CAIMITO, Cuba — Some 320 members of the May Day brigade to Cuba from 21 countries took part in voluntary labor shoulder to shoulder with farmers here April 24, to boost production. This was one of the activities they joined in during the April 22-May 5 brigade.

“With help from the brigadistas’ voluntary labor, our field is now cleared of rocks, brush and debris and is planted with avocado and mango,” farmer Rita María Santeestevan told brigade members May 5 at another farm.

Santeestevan, a member of the Cuban Communist Party, gave up her office job seven years ago to begin farming land here in an effort to increase agricultural production. Farm production had fallen sharply after the abrupt decline in aid and favorable trade when the governments in the Soviet Union and Eastern Europe collapsed 1989-91.

“With the deepening U.S. economic war against Cuba we must keep resisting,” she said. The U.S. rulers are further tightening the squeeze, claiming Cuba is responsible for the social crisis in Venezuela today.

The largest delegation was from the U.S., some 65 people. Brigade members took part in educational presentations by Cuban leaders; trips to Artemisa, Sancti Spiritus and Trinidad; participation in a celebration organized by a neighborhood Committee for Defense of the Revolution; and joined the May Day march in Havana and a May 2 international solidarity conference of 1,000 sponsored by the Central Organization of Cuban Workers. They discussed the Venezuelan government’s defeat of a U.S.-backed coup attempt, the Trump administration’s threat of an all-out embargo of Cuba, and the lethal attack on a Jewish synagogue in California.

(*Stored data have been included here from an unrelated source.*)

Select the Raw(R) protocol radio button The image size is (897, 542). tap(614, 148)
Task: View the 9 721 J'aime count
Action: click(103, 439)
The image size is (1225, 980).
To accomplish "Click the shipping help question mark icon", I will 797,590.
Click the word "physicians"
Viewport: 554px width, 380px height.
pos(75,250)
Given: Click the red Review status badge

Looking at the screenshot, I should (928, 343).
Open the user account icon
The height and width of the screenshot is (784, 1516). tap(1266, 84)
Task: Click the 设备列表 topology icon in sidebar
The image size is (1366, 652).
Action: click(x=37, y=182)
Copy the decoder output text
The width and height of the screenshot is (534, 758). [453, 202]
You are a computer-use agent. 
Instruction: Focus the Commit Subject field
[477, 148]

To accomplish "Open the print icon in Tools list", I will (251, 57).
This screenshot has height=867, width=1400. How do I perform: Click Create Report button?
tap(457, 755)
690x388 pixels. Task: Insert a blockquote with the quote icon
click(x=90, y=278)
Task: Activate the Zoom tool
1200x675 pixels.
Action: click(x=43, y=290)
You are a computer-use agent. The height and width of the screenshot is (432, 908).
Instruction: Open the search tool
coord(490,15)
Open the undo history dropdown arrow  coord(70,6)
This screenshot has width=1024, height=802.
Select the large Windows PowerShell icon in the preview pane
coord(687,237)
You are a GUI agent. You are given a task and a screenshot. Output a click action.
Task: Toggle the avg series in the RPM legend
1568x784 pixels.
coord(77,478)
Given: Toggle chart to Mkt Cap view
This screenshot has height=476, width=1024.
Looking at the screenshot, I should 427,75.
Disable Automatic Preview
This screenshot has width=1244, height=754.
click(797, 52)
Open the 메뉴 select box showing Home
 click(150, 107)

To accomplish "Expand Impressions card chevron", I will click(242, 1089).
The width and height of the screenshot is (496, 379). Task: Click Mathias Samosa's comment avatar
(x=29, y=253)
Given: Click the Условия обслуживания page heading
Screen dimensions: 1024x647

“I’ve been interested in the Cuban Revolution and socialism for a while,” Nicholas Eddington, a former Comcast installer from Seattle who did a tour of duty in Afghanistan from 2008 to 2014, told the Militant  May 5. “I wanted to see a workers and farmers government and what the Cuban people have done in 60 years under constant pressure from the U.S. blockade. I can’t wait to go back to the U.S. and tell the truth.”